Tips and Tricks: Nuix Edition

Since the birth of the eDiscovery market over 15-years ago, George Jon’s sole mission has been to architect, deploy, and manage eDiscovery / Forensic solutions – providing the best end-user experience, agnostic of the application, for our portfolio of blue-chip clients (MNCs, Top AM 200 Law Firms, Service Providers, and ‘Big Four” advisory firms) worldwide.  

Through eDiscovery solution deployments from Toronto to Tokyo (not a hyperbole), George Jon’s expert team of infrastructure and application engineers have literally seen it all with regards to application performance issues. In our experience, there are usually two main culprits that hinder application performance in an eDiscovery environment:

  • Human error
  • Knowledge gaps associated with the appropriate resource provisioning of applications and basic adherence or understanding of an application workflow

In this week’s ‘GJ Tips and Tricks’ Blog series, we will be diving into the most common issues/ mistakes linked to the NUIX application and what remediation strategies our engineering team has employed to maximize the application throughput for eDiscovery and Forensics platforms across the globe.

In-house, IT teams and end users do not possess a fundamental knowledge of Nuix infrastructure design best practices, which inevitably leads to end users complaining about Nuix underperformance.

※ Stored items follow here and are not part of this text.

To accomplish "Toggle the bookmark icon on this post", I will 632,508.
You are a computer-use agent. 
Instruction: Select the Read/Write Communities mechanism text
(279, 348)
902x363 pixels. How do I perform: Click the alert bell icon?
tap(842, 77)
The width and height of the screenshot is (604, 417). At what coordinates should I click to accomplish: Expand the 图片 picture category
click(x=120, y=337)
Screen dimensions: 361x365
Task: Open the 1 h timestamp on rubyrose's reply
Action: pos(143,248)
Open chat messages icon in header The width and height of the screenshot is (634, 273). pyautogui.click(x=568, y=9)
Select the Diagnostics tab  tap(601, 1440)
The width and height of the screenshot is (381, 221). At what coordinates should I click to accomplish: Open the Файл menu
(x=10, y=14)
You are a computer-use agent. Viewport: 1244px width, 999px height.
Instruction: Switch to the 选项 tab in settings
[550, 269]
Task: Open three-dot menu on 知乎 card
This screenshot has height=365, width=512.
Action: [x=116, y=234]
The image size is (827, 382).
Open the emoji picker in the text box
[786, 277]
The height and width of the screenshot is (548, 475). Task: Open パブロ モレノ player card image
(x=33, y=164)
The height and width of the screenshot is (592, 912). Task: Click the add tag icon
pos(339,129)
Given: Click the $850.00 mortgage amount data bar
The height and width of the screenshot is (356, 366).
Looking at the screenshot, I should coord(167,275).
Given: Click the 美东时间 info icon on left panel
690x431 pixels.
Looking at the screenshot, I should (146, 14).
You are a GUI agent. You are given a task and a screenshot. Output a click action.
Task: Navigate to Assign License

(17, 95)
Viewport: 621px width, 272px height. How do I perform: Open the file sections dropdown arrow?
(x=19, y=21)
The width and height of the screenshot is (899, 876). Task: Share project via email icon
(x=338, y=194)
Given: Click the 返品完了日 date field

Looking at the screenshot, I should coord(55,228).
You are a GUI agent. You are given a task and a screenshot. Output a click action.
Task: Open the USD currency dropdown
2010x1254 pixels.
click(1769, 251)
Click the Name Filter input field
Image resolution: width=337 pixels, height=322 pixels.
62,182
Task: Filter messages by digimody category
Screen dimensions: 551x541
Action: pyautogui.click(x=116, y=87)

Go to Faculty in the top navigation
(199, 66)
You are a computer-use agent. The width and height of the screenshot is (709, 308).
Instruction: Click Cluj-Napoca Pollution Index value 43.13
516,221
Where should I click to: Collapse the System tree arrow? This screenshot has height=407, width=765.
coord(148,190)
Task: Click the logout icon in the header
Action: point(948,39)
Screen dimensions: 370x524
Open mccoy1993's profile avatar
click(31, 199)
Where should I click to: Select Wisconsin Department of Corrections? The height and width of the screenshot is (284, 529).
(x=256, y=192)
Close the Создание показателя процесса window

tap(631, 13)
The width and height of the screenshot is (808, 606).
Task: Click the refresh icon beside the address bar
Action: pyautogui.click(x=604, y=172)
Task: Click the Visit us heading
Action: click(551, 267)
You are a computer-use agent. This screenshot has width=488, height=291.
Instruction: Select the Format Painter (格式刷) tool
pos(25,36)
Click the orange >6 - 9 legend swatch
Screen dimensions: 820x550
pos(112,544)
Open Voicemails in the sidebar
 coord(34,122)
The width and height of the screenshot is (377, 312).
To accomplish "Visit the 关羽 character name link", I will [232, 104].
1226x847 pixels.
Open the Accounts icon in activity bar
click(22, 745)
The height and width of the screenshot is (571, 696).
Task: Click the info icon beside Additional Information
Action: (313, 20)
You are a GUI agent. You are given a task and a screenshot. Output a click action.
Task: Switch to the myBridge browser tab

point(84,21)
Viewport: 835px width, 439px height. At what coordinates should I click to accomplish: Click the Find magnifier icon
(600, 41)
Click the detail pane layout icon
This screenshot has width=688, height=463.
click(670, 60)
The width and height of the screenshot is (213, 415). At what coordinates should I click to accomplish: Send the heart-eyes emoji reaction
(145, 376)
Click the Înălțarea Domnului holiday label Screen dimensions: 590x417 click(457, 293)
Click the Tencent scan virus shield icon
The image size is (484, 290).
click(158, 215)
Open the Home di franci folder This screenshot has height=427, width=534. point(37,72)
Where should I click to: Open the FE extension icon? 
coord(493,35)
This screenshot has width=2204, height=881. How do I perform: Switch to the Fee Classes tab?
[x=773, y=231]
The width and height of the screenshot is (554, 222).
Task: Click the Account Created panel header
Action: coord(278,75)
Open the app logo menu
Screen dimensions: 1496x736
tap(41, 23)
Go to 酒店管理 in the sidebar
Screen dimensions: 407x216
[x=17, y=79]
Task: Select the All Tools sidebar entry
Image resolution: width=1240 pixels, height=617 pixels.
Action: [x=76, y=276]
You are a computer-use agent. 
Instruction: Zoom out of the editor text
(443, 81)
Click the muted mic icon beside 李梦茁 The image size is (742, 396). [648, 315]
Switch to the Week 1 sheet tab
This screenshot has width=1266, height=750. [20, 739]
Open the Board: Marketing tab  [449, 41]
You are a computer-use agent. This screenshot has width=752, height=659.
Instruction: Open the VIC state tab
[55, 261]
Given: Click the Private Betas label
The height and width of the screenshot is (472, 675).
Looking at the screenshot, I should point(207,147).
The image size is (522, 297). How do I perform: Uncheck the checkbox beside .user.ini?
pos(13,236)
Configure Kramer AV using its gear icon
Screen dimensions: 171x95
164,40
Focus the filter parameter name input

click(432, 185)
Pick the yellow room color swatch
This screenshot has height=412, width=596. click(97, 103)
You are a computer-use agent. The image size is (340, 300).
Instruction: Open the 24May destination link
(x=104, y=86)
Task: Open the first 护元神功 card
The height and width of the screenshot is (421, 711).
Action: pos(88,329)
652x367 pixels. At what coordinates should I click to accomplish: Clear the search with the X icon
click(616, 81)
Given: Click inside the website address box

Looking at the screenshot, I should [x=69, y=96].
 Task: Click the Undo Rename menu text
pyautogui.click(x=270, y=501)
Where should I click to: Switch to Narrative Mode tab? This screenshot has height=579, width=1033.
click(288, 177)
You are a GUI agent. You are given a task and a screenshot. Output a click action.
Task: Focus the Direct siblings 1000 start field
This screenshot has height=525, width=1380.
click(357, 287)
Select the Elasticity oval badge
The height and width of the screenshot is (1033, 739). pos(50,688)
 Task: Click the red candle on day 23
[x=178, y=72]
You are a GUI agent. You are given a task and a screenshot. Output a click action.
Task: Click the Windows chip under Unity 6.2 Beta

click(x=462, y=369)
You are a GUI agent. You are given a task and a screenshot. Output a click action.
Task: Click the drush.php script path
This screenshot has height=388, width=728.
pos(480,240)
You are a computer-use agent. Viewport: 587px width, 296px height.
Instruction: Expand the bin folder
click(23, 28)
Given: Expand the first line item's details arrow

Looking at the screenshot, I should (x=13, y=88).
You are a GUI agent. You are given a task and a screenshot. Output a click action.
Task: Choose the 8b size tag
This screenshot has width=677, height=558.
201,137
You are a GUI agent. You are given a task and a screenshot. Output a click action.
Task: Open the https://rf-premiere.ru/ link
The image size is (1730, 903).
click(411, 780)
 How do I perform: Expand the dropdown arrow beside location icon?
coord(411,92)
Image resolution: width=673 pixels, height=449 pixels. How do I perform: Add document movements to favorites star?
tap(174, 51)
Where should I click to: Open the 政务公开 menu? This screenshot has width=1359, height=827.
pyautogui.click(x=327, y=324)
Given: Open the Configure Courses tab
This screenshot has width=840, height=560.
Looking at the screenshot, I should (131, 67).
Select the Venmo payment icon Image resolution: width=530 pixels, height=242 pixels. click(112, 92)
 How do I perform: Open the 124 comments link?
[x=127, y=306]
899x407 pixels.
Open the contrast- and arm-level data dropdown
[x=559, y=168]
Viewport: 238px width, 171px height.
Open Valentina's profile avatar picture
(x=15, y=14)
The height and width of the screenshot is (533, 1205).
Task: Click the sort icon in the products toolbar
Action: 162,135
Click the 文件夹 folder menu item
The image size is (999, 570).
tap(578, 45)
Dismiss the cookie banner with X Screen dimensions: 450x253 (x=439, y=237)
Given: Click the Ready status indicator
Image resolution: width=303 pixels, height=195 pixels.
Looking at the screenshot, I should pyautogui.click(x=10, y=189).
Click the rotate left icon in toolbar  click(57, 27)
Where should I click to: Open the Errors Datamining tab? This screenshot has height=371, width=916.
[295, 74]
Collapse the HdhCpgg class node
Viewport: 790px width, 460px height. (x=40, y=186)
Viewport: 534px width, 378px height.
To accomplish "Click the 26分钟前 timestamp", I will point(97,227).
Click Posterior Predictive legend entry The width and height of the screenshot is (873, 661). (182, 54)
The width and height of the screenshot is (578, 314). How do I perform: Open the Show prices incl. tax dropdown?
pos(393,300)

Properly configure the requisite drives in order to maximize throughput i.e. local vs. network and/or RAID configurations.

Provision the appropriate amount of memory needed in relation to various filetypes. This is especially crucial for accommodating containerized items, such as, PSTs, NSFs, and E01.

Properly assign the amount of CPU cores available relative to how many workers will be used for a processing, OCR, and/or export job.

End users must understand the relationship between memory configuration and Nuix in order to maximize performance and/or to keep the application from crashing.

Optimize item counters in order to minimize the load on the user interface.

Many end users do not understand the full depth of Nuix’s capabilities and workflow. Moreover, users do not leverage the full-suite of the application’s features – allowing supplemental, sometimes less efficient eDiscovery applications to bare larger loads than necessary.

Search and tag. The ability to tag items from a list of search terms can be used instead of an STR in Relativity.

Leverage item sets. Item sets are used to create a group of documents that have been deduplicated at the family level as part of a workflow to promote items for review.

Employ the NUIX OCR feature if your system has version 8.6.

Conduct email threading. This workflow involves performing thread analysis on Nuix and results in the freeing up of resources for Relativity.

Use scripting and automation. With a feature-rich user interface, basic tasks can and should be automated via scripts in order to minimize the need to monitor processing and other parts of the workflow. This also has the added benefit of repeatability and greater defensibility.

If you found this information helpful and would like to tap into George Jon’s wealth of knowledge and experience, please contact us for a consultation. Our Subject Matter Experts (SMEs) are standing by, and we welcome the opportunity to optimize your eDiscovery environment capabilities and performance.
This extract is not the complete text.